Perhaps most crucial here for those who are interested in both Rhetoric and Performance is that Burke’s writing during this period highlights that the symbolic “becomes lifeless” if we extract it from “warm and breathing bodies,” however painful these bodies are (129). During this period, Burke’s own pain-wracked body enhanced his theories of the non-symbolic motion/symbolic action pair, which are locked in an eternal dance of a “heightened awareness” of the body’s role in “writing, speaking, breathing, and thinking” (129). Or rather, to connect the Burkean mind/body fusion more substantively to this period, it is not that Burke could let go of this fusion, but that “the connection would not let go of Burke” (130). What we get then is a bodily performance of theory, a theory that emerges through what Burke termed the “gulpo-gaggo-gaspo” sessions that heralded his severe respiratory troubles. The following, I think, illustrates this performance quite succinctly.
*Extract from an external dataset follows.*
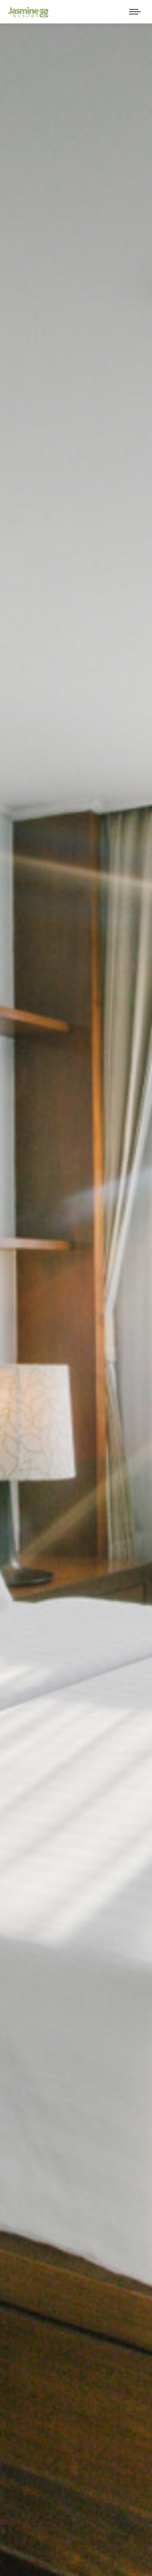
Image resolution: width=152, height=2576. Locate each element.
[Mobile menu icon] (134, 11)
In a letter to Malcolm Cowley, Burke, after theorizing the symbolic, performs his pain in its language:
All this has been written, while I squirm and gasp, nearly below the surface of the mud, at one moment my legs heavy; at another, pains in my left arm: again and again and again, my lungs only half as ample as they should be and then, lo! Ecstatically, a full breath incipit vita nova. O, on the edge of the abyss. O, by the seashore at night, the waves ripping. (I think of me in the south, like a sin, when I should be in the North, in winter.) O, jukebox tunes, made cosmic, by being heard thus, at the jumping-off place. (qtd. in Hawhee 132).
Although Moving Bodies assumes that readers will have ample knowledge of Burke’s work, Hawhee’s engaging prose does much to make up for less-than-comprehensive descriptions of his theory. Moreover, the book goes where few bodies have been, by way of largely un-navigated Burkean texts: letters, footnotes, and Burke’s incursion into writing about drugs. Its biographical detail offers a very material way into Burkean theory, breathing new life and insight into the more heavily traversed texts. But most importantly, for those interested in the intersection of Rhetoric and Performance, it reminds us why we are there: Hawhee’s focus on Burke’s trans-disciplinarity resembles Rhetoric and Performance’s foray into all walks of social life that places acting and “doing” bodies at the forefront of the conversation about the transformative capacity of bodies in art, technology, science, and even in sickness and dying. In that way, Hawhee pulls Burke out of theory land and to a place where so many of us might employ his theories in very material ways.
Burke, Kenneth. A Rhetoric of Motives. Berkley: UC Press, 1969. Print.
Olbrys Gencarella, Stephen and Phaedra C. Pezzullo, Eds. Readings on Rhetoric and Performance. Pennsylvania: Strata Publishing, 2010. Print.